>> start

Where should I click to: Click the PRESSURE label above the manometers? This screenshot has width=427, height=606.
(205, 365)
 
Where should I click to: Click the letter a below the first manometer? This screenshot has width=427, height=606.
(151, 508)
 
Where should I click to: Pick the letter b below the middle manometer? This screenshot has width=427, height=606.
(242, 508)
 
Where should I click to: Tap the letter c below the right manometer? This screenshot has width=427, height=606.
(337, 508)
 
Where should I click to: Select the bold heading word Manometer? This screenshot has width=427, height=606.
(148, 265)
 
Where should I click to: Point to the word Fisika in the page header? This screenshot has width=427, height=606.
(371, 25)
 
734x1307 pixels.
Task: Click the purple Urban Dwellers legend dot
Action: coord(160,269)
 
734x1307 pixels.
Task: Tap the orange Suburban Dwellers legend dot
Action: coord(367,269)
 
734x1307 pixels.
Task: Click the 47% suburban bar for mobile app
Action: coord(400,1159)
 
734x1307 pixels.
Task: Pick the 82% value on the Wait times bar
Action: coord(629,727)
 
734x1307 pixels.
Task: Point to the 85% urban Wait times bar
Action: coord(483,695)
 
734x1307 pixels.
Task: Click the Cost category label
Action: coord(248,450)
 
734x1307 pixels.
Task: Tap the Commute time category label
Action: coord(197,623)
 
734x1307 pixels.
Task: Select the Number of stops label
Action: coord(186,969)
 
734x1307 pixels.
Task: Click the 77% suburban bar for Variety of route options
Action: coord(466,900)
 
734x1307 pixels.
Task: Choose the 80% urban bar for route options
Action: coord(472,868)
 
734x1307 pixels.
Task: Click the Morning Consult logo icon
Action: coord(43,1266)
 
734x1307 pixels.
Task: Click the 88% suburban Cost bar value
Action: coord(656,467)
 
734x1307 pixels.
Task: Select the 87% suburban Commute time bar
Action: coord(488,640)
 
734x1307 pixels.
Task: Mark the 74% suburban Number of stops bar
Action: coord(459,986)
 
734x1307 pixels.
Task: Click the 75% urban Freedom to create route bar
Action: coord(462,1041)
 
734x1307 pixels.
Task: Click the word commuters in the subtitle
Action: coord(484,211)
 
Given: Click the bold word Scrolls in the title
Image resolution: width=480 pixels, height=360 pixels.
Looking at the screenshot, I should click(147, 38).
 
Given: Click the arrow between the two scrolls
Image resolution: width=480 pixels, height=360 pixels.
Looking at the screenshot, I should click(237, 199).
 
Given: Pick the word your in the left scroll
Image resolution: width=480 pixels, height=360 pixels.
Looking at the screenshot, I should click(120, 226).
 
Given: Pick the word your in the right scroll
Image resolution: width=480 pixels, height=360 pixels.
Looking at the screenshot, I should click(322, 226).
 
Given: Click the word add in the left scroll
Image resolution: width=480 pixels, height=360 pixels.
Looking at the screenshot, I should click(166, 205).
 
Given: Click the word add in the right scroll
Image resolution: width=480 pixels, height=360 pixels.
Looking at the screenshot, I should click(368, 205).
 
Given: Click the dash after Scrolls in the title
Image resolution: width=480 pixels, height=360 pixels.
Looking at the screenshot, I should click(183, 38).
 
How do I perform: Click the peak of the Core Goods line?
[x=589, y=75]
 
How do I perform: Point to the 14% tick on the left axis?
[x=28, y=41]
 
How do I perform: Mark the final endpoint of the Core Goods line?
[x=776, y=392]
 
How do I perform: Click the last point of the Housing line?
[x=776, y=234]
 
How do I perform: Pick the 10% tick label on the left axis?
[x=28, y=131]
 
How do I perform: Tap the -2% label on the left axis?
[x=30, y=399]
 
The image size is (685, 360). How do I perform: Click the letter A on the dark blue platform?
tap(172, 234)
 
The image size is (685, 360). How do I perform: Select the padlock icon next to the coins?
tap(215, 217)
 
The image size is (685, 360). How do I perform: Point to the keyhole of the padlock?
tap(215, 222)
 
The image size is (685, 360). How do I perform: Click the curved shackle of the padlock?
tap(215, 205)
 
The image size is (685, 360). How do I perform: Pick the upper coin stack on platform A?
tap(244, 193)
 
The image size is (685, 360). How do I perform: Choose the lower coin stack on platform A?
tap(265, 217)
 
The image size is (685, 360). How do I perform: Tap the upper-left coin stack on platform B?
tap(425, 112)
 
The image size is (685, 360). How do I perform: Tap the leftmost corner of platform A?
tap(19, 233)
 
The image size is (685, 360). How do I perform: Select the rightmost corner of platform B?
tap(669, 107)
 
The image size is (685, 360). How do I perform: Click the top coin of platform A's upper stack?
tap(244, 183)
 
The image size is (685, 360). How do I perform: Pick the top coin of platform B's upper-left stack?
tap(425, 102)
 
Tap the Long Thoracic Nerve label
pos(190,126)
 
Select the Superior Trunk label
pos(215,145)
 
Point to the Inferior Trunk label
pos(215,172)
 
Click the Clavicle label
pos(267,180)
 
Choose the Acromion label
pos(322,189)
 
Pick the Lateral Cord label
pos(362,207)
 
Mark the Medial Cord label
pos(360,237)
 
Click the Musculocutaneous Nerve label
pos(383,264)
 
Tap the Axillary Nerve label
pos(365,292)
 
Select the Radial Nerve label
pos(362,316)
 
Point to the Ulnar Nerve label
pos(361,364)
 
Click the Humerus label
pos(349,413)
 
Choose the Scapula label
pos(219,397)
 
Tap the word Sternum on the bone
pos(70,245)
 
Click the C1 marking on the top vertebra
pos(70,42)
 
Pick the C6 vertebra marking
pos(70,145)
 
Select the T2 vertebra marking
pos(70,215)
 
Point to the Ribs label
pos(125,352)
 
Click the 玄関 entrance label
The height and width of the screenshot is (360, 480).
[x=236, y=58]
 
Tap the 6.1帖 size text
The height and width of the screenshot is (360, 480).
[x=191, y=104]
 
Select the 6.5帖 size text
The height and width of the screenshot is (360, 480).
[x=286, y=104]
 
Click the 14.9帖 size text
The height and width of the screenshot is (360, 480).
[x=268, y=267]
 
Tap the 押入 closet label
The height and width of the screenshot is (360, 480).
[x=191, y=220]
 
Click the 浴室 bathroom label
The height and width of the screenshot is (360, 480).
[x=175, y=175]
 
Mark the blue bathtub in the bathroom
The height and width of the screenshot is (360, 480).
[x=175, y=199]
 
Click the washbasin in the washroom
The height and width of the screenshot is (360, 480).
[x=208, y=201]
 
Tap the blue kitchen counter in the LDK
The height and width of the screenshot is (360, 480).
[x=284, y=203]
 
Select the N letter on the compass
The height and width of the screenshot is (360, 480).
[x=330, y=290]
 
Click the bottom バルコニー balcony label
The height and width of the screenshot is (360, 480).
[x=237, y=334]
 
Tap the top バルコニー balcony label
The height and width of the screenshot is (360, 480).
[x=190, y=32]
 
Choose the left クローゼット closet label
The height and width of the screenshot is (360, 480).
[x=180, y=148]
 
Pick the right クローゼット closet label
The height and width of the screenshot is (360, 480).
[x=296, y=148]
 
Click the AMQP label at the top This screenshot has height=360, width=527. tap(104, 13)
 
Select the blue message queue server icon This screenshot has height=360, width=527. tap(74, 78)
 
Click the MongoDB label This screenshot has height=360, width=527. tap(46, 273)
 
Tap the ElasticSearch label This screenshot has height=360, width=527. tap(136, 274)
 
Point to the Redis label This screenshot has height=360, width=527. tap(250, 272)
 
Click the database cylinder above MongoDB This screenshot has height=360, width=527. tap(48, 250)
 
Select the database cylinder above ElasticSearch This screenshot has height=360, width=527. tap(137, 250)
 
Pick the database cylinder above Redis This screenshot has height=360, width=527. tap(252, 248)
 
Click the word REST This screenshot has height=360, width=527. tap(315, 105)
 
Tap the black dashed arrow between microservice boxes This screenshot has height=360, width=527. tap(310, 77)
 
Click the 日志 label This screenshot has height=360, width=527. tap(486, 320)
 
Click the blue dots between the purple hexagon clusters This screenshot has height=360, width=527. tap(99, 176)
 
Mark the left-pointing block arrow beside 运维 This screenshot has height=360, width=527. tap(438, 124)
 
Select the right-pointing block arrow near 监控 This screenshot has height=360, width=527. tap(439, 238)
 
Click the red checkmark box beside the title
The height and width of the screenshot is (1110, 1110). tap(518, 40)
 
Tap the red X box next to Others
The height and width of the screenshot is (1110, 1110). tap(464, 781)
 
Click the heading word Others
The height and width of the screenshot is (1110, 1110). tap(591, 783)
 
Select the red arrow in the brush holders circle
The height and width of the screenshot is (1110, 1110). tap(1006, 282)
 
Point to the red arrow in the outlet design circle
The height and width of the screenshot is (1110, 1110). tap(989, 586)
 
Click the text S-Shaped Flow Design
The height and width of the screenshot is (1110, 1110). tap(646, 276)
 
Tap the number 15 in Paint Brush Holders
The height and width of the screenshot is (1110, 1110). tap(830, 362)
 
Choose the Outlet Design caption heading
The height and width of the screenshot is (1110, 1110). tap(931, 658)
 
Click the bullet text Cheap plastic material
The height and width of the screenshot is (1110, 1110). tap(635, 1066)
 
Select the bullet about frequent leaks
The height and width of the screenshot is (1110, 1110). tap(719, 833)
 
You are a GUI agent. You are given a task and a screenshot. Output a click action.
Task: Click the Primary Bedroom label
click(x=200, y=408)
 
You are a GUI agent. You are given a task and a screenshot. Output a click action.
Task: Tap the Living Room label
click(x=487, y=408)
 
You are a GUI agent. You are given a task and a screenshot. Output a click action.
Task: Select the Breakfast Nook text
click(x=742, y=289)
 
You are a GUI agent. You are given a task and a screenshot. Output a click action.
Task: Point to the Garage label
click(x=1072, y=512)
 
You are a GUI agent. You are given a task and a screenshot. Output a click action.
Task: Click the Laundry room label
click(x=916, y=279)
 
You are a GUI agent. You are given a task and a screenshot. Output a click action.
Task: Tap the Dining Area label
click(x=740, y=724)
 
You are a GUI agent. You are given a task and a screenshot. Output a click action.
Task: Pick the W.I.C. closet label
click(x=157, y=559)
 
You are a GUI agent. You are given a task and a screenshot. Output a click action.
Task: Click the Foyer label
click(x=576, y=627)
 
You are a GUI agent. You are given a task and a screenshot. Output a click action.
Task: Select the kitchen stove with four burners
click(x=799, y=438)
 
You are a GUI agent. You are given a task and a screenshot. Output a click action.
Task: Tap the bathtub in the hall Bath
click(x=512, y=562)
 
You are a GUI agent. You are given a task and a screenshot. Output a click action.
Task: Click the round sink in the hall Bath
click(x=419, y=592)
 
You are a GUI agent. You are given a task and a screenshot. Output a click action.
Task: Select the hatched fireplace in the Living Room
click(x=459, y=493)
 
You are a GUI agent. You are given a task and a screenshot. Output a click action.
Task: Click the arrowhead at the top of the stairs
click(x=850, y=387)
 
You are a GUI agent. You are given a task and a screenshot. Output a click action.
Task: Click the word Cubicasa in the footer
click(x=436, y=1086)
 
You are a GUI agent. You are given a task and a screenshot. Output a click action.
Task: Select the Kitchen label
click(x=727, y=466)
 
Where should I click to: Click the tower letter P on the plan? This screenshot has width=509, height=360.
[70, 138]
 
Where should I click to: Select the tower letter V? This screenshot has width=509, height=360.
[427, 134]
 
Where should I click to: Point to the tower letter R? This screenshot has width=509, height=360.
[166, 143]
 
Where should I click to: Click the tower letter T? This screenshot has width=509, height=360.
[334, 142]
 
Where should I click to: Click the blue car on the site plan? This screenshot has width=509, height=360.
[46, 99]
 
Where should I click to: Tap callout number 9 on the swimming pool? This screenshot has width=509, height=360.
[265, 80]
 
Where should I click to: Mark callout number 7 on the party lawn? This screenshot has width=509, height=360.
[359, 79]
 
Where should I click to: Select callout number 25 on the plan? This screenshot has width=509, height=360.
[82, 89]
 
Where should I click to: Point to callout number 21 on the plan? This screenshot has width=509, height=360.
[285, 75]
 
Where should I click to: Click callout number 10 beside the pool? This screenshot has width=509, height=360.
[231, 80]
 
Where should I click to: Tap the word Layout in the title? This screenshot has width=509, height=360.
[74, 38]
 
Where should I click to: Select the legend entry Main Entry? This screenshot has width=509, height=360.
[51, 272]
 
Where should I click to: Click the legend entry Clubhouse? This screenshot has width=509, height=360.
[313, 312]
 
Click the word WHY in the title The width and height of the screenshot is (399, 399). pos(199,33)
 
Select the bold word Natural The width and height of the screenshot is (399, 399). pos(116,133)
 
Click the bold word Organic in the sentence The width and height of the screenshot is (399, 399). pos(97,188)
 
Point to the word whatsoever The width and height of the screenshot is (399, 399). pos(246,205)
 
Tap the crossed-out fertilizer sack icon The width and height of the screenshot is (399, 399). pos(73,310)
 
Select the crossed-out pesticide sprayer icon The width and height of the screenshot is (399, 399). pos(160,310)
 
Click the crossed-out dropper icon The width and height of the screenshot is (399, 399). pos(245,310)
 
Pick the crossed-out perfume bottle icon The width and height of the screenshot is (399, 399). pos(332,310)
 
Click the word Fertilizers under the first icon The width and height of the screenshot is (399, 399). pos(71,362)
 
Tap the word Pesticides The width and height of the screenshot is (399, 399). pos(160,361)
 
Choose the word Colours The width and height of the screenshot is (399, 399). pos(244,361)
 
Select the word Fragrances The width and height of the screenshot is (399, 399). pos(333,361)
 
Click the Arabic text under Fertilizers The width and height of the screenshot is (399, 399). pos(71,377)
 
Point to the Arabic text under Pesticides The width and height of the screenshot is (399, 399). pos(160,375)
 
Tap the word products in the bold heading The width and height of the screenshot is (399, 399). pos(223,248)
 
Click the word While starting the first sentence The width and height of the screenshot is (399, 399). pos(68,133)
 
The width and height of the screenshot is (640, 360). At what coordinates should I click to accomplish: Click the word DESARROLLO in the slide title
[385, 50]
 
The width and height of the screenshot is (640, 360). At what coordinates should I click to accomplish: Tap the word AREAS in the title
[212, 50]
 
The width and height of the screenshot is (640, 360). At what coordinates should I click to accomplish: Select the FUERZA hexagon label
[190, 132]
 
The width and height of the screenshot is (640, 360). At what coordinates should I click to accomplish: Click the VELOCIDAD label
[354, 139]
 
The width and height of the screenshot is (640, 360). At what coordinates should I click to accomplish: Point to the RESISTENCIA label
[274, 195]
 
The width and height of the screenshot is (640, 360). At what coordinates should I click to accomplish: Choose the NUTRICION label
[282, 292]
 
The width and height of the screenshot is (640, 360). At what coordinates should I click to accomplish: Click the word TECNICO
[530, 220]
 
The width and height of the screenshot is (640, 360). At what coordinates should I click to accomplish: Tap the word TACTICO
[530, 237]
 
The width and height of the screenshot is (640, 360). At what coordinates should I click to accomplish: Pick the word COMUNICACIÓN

>> end

Reproduce the lines above without any change, starting with the line that contains "Where should I click to: Point to callout" and ending with the line that contains "Click the crossed-out".

Where should I click to: Point to callout number 21 on the plan? This screenshot has width=509, height=360.
[285, 75]
 
Where should I click to: Click callout number 10 beside the pool? This screenshot has width=509, height=360.
[231, 80]
 
Where should I click to: Tap the word Layout in the title? This screenshot has width=509, height=360.
[74, 38]
 
Where should I click to: Select the legend entry Main Entry? This screenshot has width=509, height=360.
[51, 272]
 
Where should I click to: Click the legend entry Clubhouse? This screenshot has width=509, height=360.
[313, 312]
 
Click the word WHY in the title The width and height of the screenshot is (399, 399). pos(199,33)
 
Select the bold word Natural The width and height of the screenshot is (399, 399). pos(116,133)
 
Click the bold word Organic in the sentence The width and height of the screenshot is (399, 399). pos(97,188)
 
Point to the word whatsoever The width and height of the screenshot is (399, 399). pos(246,205)
 
Tap the crossed-out fertilizer sack icon The width and height of the screenshot is (399, 399). pos(73,310)
 
Select the crossed-out pesticide sprayer icon The width and height of the screenshot is (399, 399). pos(160,310)
 
Click the crossed-out dropper icon The width and height of the screenshot is (399, 399). pos(245,310)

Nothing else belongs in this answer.